The arch was begun after 1737 to welcome the January 1739 arrival of the Habsburg-Lorraine dynasty; it was past this arch that the same dynasty was to leave for exile in 1859.

==History==
The arch has emanated a foreign aura since its erection in 1737–1739 by the newly arrived French architect, Jean Nicolas Jadot, to welcome the arrival (or visit) of the new ruler Francis Stephen, former Duke of Lorraine. Some sources add the efforts of Francesco Schamant of Lorraine to the design. The statuary was not added until 1744. However, many ephemeral decorations including tapestries were used along Via San Gallo to welcome the ruler in January 1739. This new duke's stay in Florence was short lived as he quickly moved to Vienna to become emperor.
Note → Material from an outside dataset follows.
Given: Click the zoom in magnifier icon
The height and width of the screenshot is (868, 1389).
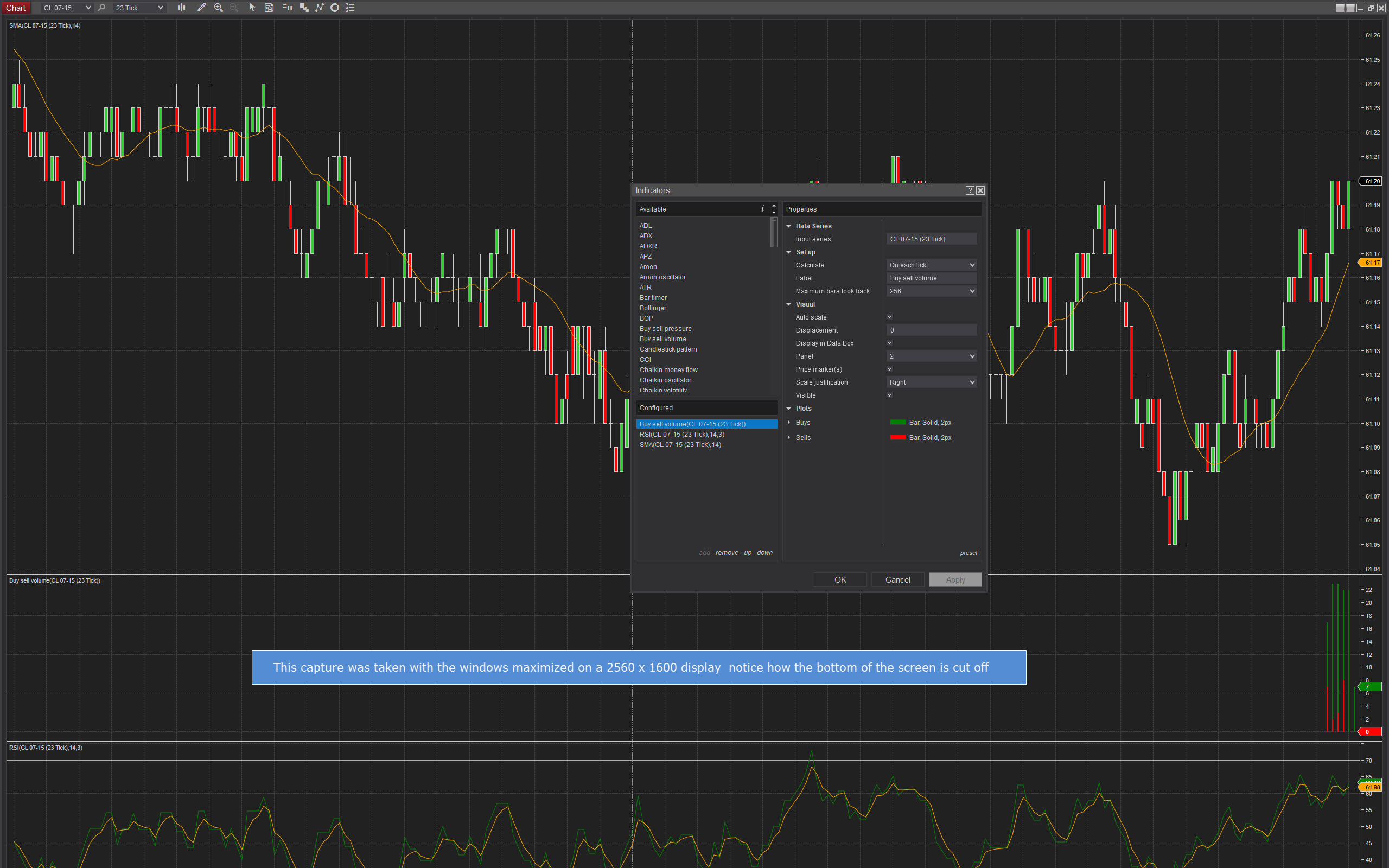Looking at the screenshot, I should click(x=219, y=8).
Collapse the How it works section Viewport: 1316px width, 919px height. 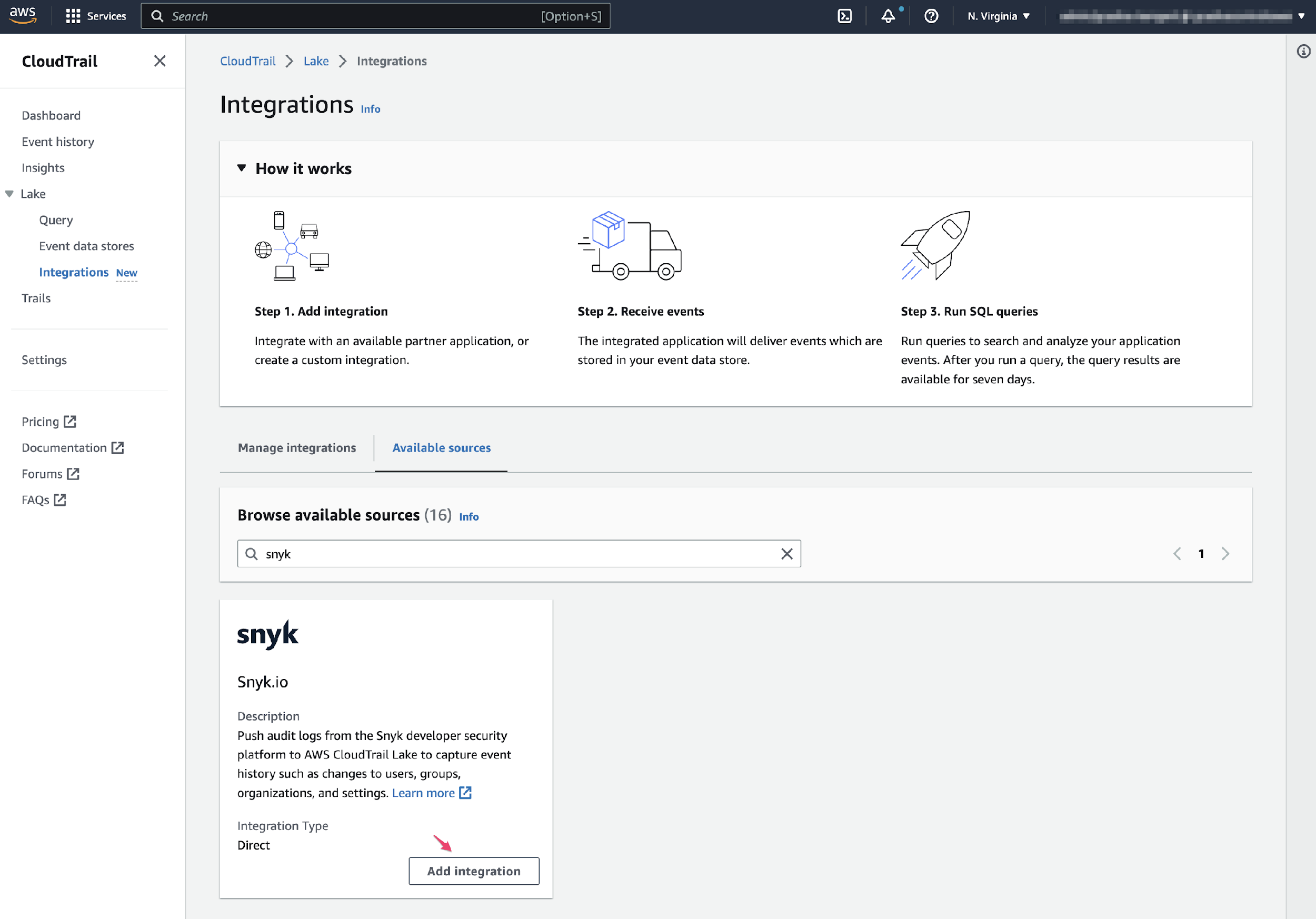coord(242,168)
The next duke, Francis' second son, Viennese-born Leopold, would not be named duke until 1765, when he moved to Florence with his Spanish-born wife.

The Arch rises in a park formed by Piazza della Liberta; the arch is just centripetal to the now detached San Gallo Gate, once the main northern gate of the city. The park is located in an island surrounded by a series of homogeneous porticoed palaces, designed by Giuseppe Poggi in the 19th century, who also landscaped the park.

The arch has three openings, a larger central one with two smaller lateral ones. The arch is bedecked with ten columns with Corinthian capitals. Most of the sculptures and reliefs were requisitioned locally. It has bas-reliefs celebrating the imperial role in Italy, along with depictions of flags and weapons. The southern facade has two double-headed eagles, the symbol of the Habsburg dynasty. Atop the arch is an equestrian statue, putatively of Francis Stephen himself, apparently marching out of the city. Atop the apparently safe perch of the plinth, cringe nearly a half-dozen allegorical mythologic statues, as if they were the last Austrian contingent in Tuscany, besieged by the swirling Italian traffic around the park. It is said that crowds in 1859 belittled the fleeing Duke Leopold II as the second Baby Leopold, the prior one entering Florence under regency.